WHAT THE TASK REQUIRES:
Filter these entries down to the lines that hold the word "agent", and show each of them.

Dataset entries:
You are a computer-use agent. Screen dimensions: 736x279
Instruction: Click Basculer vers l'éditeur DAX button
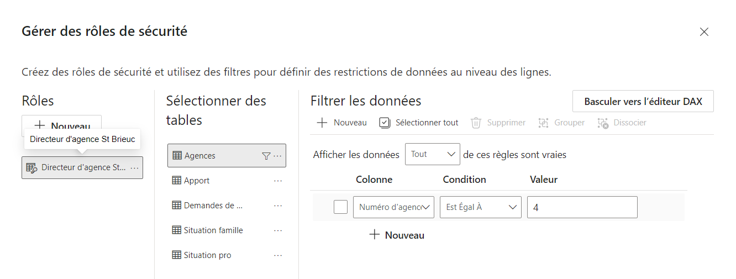pyautogui.click(x=643, y=102)
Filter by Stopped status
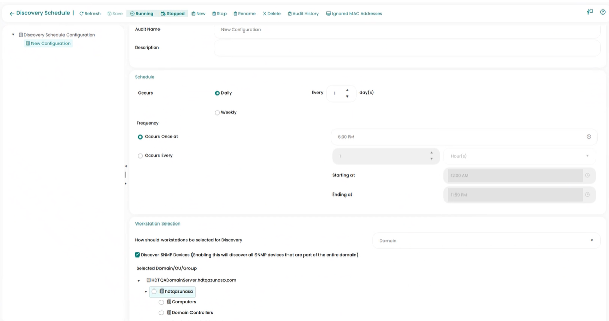The height and width of the screenshot is (321, 609). click(172, 14)
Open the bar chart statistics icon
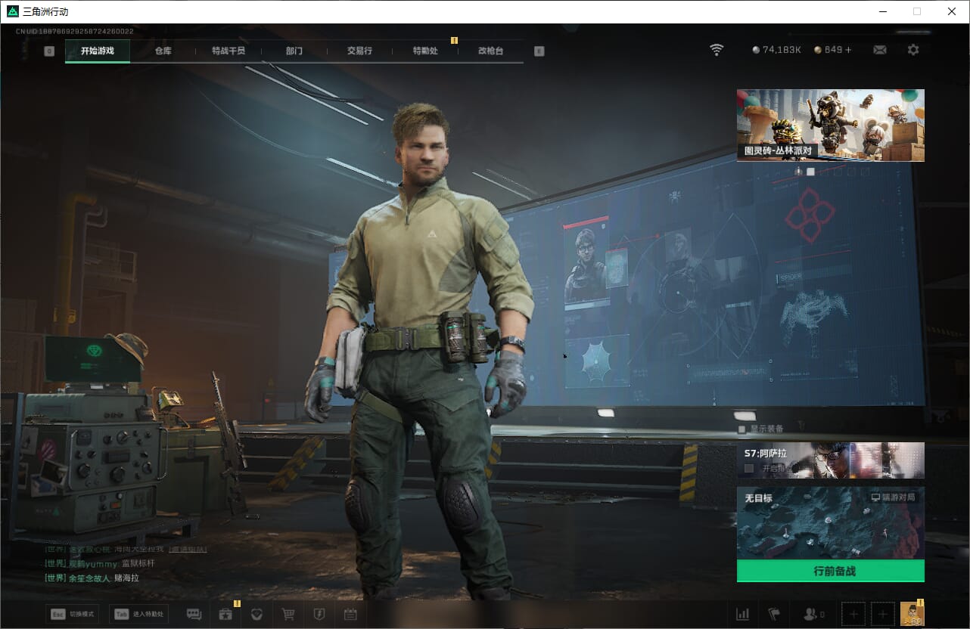Screen dimensions: 970x629 click(x=742, y=615)
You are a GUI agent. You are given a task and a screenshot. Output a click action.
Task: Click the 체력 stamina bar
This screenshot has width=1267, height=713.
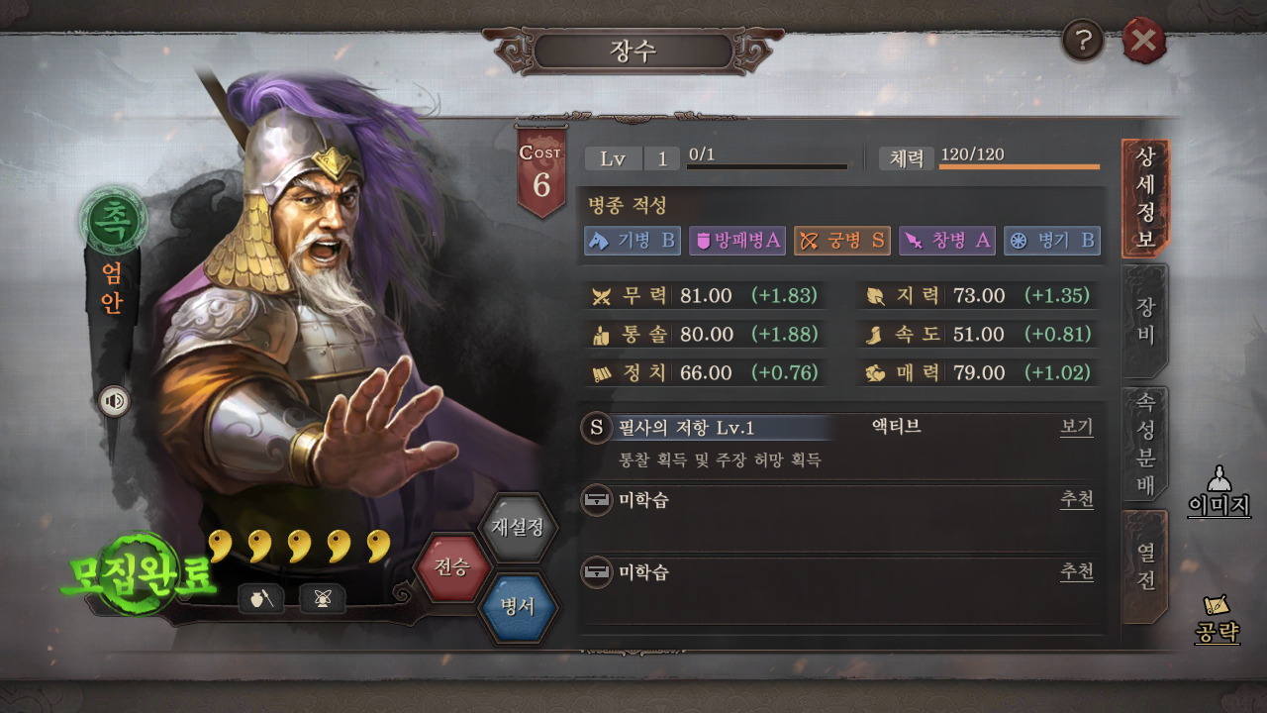coord(1020,166)
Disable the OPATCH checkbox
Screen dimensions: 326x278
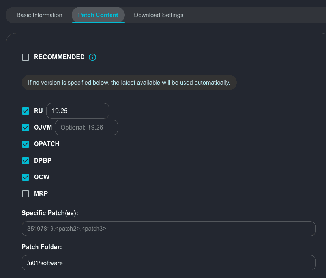point(26,144)
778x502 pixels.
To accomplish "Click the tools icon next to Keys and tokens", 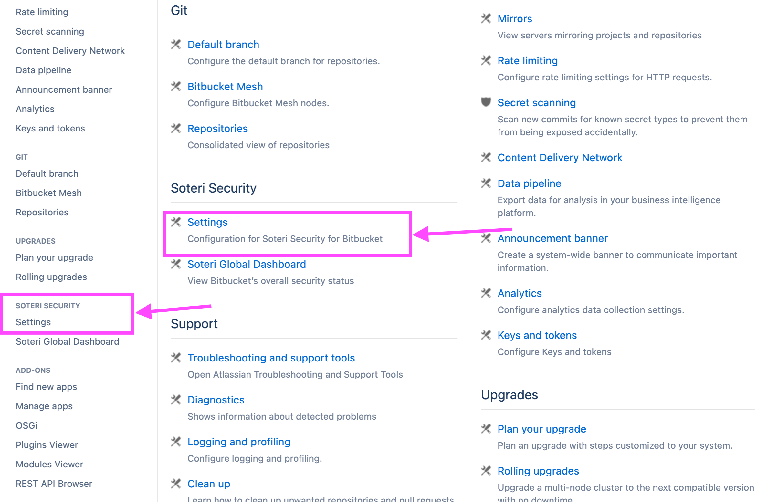I will [x=486, y=335].
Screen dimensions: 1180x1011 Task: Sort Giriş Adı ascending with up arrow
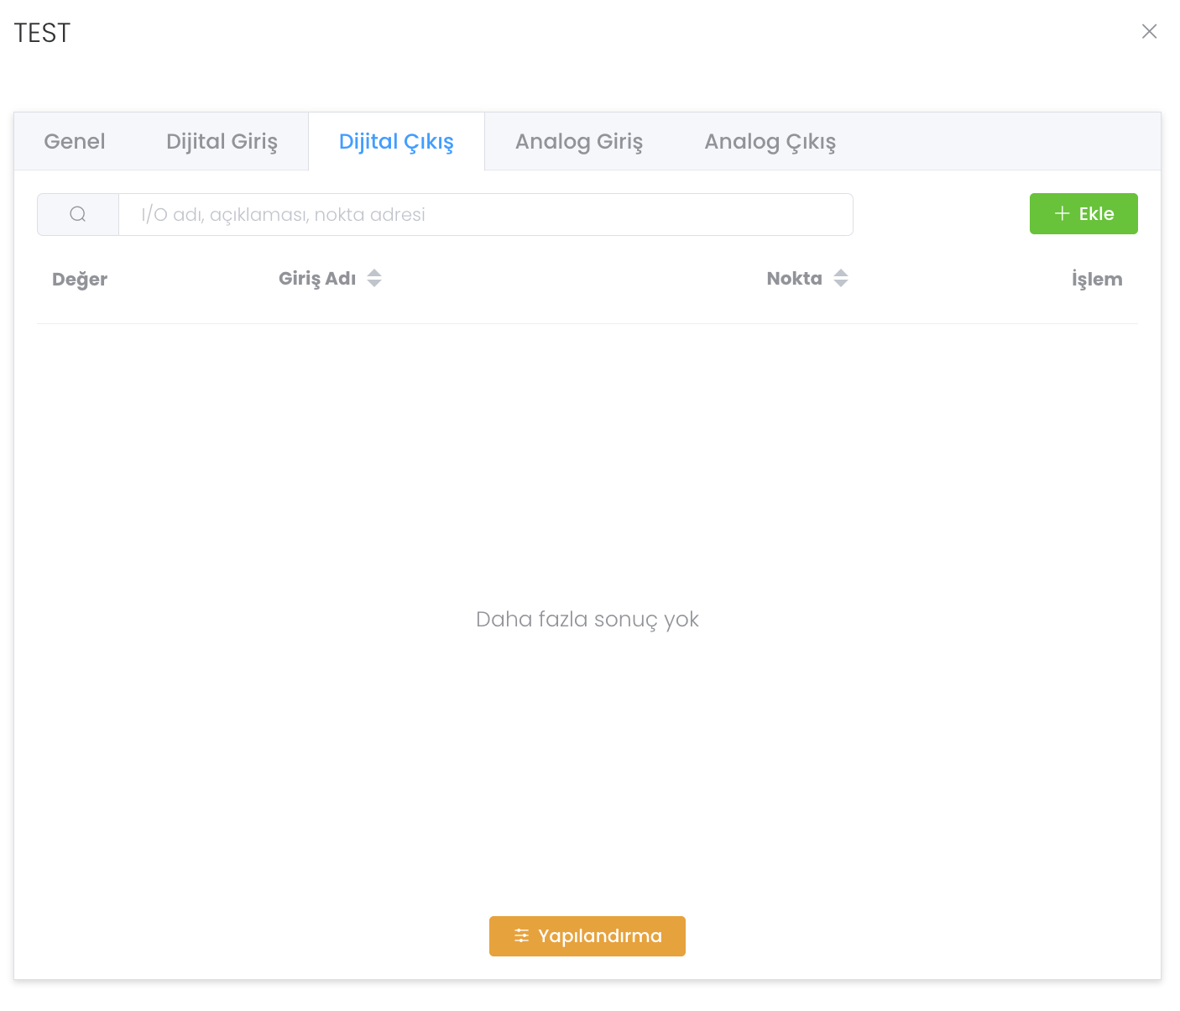pos(374,273)
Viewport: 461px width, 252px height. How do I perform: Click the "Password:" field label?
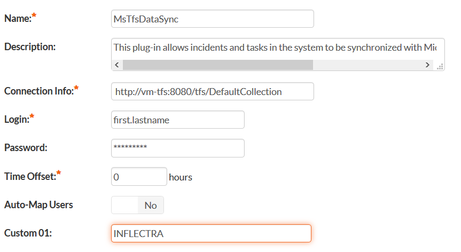(x=26, y=148)
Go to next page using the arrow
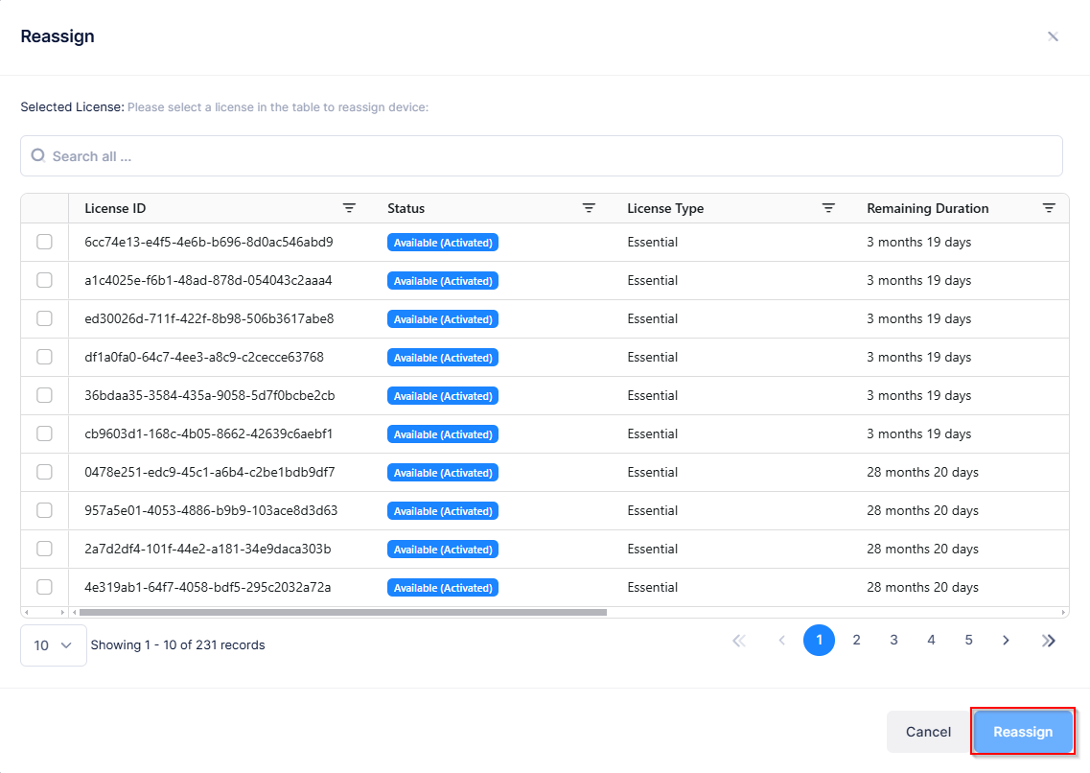Screen dimensions: 1090x773 tap(1006, 641)
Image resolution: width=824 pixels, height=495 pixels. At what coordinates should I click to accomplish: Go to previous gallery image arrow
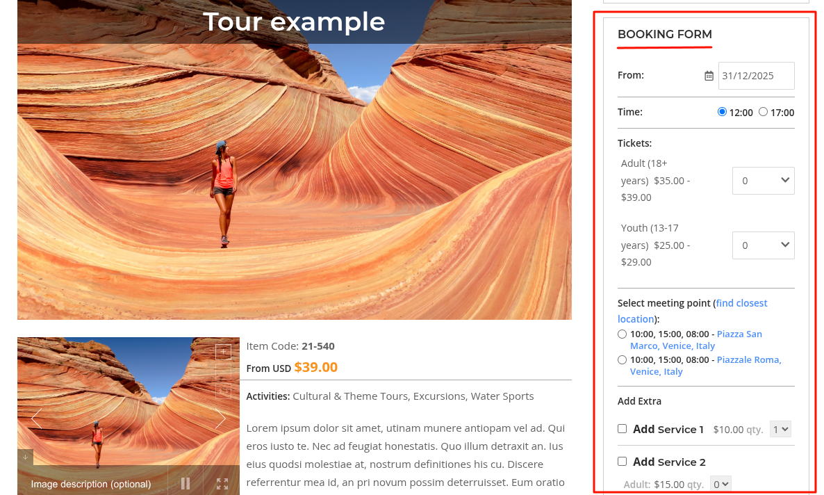(x=36, y=419)
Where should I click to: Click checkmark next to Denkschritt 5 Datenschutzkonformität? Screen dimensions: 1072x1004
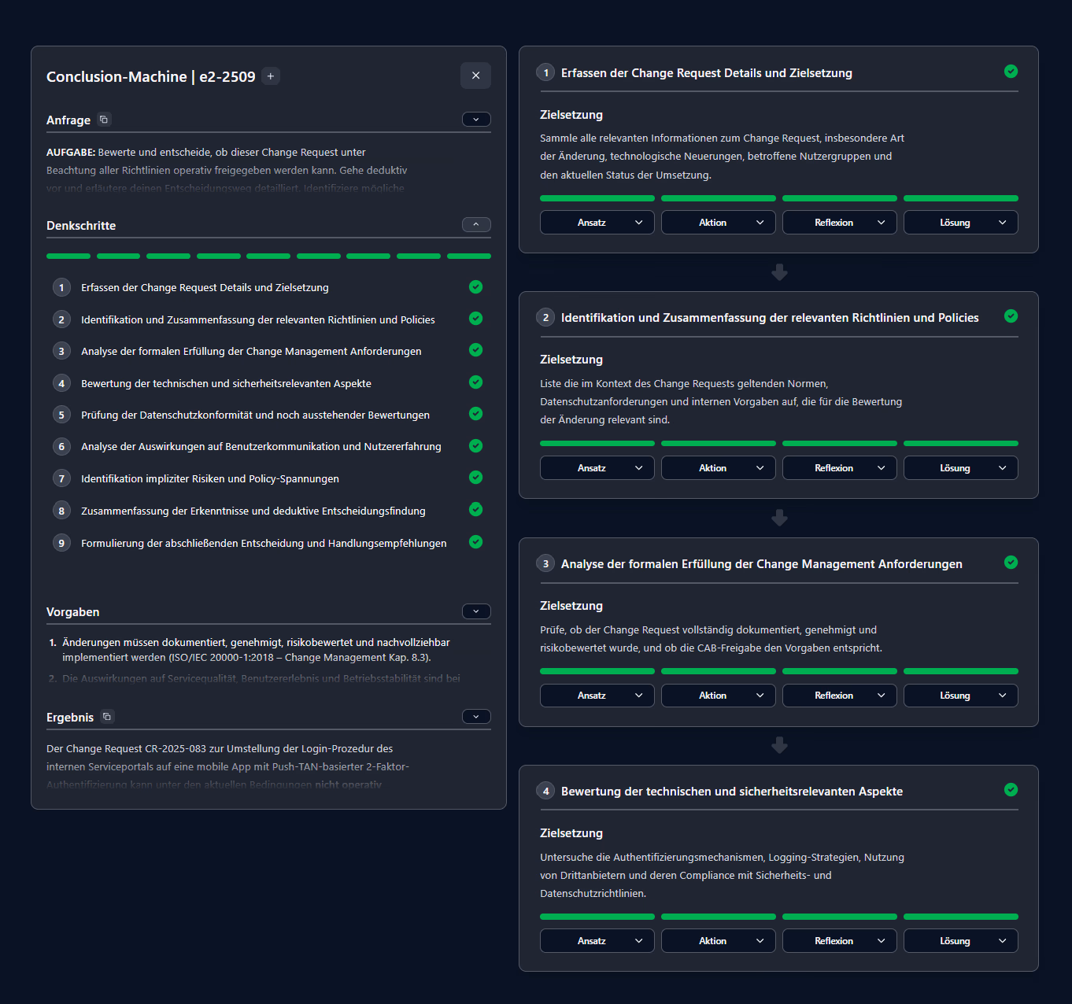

THE COMPLETED TASK:
You are a computer-use agent. Screen dimensions: 736x279
You are a GUI agent. You are given a task and a screenshot. Output a click action.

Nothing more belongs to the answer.